Where Birds Live:
Habitats in the Middle Atlantic States
Edited by Shirley A. Briggs and Chandler S. Robbins
The classic booklet Where Birds Live: Habitats in the Middle Atlantic States, edited by Shirley A. Briggs and Chandler S. Robbins, was published in 1951 by the Audubon Naturalist Society (ANS – see endnote). MOS has been given permission by ANS to digitize and make Where Birds Live available here as a downloadable and printable PDF. We are grateful to ANS for their spirit of generosity that again makes this publication available to birders and students of birdlife.
This 62-page booklet has long been out of print and no other digitized version can be found on the web. Yet Where Birds Live arguably still provides the best explanation in layman’s terms of the inexorable link between birds and their habitats. If you know the habitat that is present at a particular place, then you will be able to predict the birds that can be found there; and vice versa, if you know what birds are present at a given location, you will know what habitat to expect. Knowing the link between birds and their habitats is part of the essential knowledge base for any serious birder, and is especially relevant for citizen-science projects such as the breeding bird atlas. This is also crucial knowledge for appropriate preservation and management of land resources, and can be helpful with small-scale landscaping projects.
The PDF version presented here provides an exact replica of Where Birds Live: Habitats in the Middle Atlantic States. Given the printing technology of the day, the original printed copy has some features that would be considered flaws today, such as wavy lines of text and misshapen letters. This appearance is preserved in the PDF version.
Although some of the bird species names have changed since the booklet’s publication in 1951, and some birds are not as common as they once were, the essential wisdom in Where Birds Live remains relevant today. Providing the publication online is a way to preserve the knowledge of the eminent birders, scientists, and conservationists who went before us.
Where Birds Live was edited by Shirley Ann Briggs (1918-2004) and Chandler S. Robbins (1918-2017). Ms. Briggs was the first editor of ANS’s journal Wood Thrush, later renamed The Atlantic Naturalist, and held that post for 21 years, from 1948 to 1969. She was a close friend of Rachel Carson and was, in her own right, an influential conservationist of the day.
Chan Robbins, our most eminent member of MOS and an ornithologist of worldwide influence, was of course the long-time editor of Maryland Birdlife. Thus Where Birds Live was a joint project by the editors of the two ornithology journals devoted to our area.

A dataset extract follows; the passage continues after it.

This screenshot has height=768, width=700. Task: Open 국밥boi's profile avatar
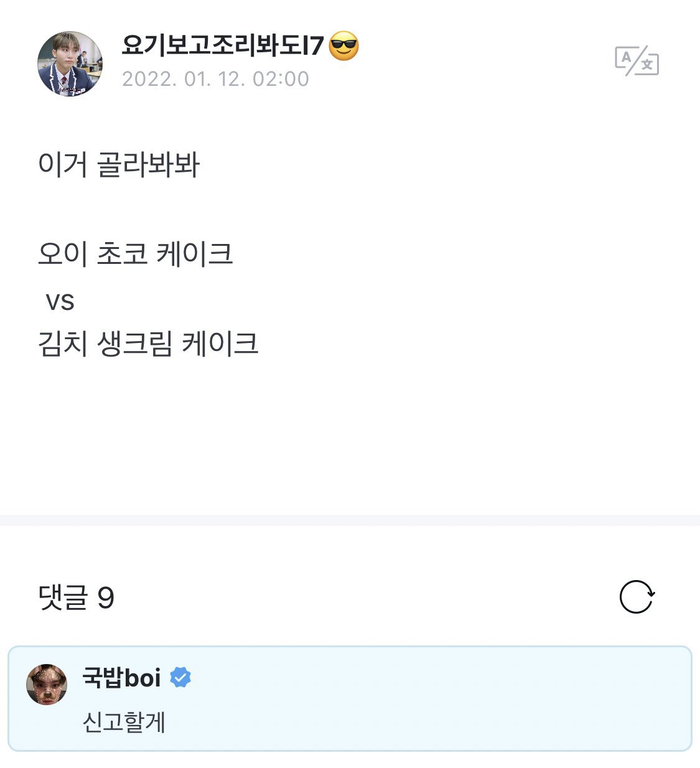(47, 685)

The booklet is organized into separate chapters for each habitat type, each written by a different author. The chapters had originally appeared as articles in the ANS journal Wood Thrush/The Atlantic Naturalist. The chapters of Where Birds Live were written by an all-star cast that included the most prominent of local ornithologists, some professional, some amateur:
- Importance of Habitat in the Lives of Birds by John W. Aldrich
- Suburban Areas and Orchards by Ruth Strosnider
- Woodland Margins and Hedgerows by Irston R. Barnes
- Upland Deciduous Woods by Irston R. Barnes
- Pine Woods by Irston R. Barnes
- Bottomland Woods by Irston R. Barnes
- Swamps by Brooke Meanley
- Open Areas: Fields, Meadows and Pastures by Eleanor C. Robbins
- Marshes by Robert E. Stewart
- Ponds and Rivers by Seth H. Low
- Bays and Estuaries by Robert E. Stewart
- Tidal Flats by Richard and Ruth Tousey
- Ocean, Ocean Beaches, Jetties and Tidal Rocks by Edwin G. Davis
All of the authors are now deceased. Although the authors are no longer with us, their knowledge lives on and can help us understand the kinds of places where we may find birds in present-day Maryland and Washington, D.C.

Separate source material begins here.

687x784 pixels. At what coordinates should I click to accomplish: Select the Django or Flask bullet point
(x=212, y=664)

The printed copy that we have digitized is itself a significant historical artifact. It was the personal property of the late Dr. Francis Uhler, a biologist at the Patuxent Wildlife Research Center, and the cover bears his name in his handwriting. Dr. Matthew Perry, Scientist Emeritus of Patuxent Wildlife Research Center, who was mentored by Dr. Uhler, inherited Uhler’s copy of the booklet upon his death and kindly loaned it to us to be digitized.
Dr. Uhler, who died in 1990, was known for his research on food habits of North American wildlife and for his work on waterfowl. Dr. Uhler is memorialized by the Fran Uhler Natural Area in Prince George’s County; Dr. Uhler donated the funds that allowed for the purchase and preservation of this property on the Patuxent River.

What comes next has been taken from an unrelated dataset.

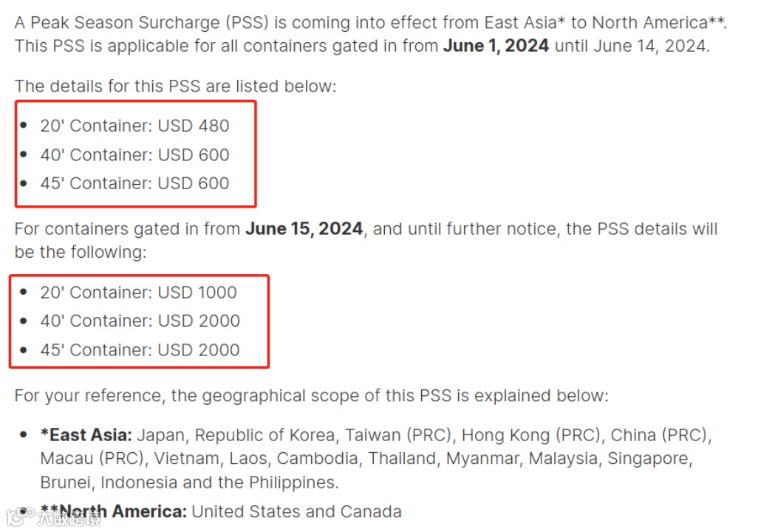Click the "Brunei, Indonesia and the Philippines" line
775x532 pixels.
pos(189,482)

In the longer term, we will be producing an annotated online version of Where Birds Live that will provide mouseovers with brief notes on the current status of birds that may have declined in their previous range, as well as notes with updated species names. Look for the annotated version of Where Birds Live on the Birder’s Guide website toward the latter part of 2020.
Endnote: At the time that Where Birds Live was published, ANS was known as the Audubon Society of the District of Columbia, and changed its name to Audubon Naturalist Society of the Central Atlantic States in 1959. The organization currently known as the Audubon Society of the District of Columbia (DC Audubon) was established in 1999.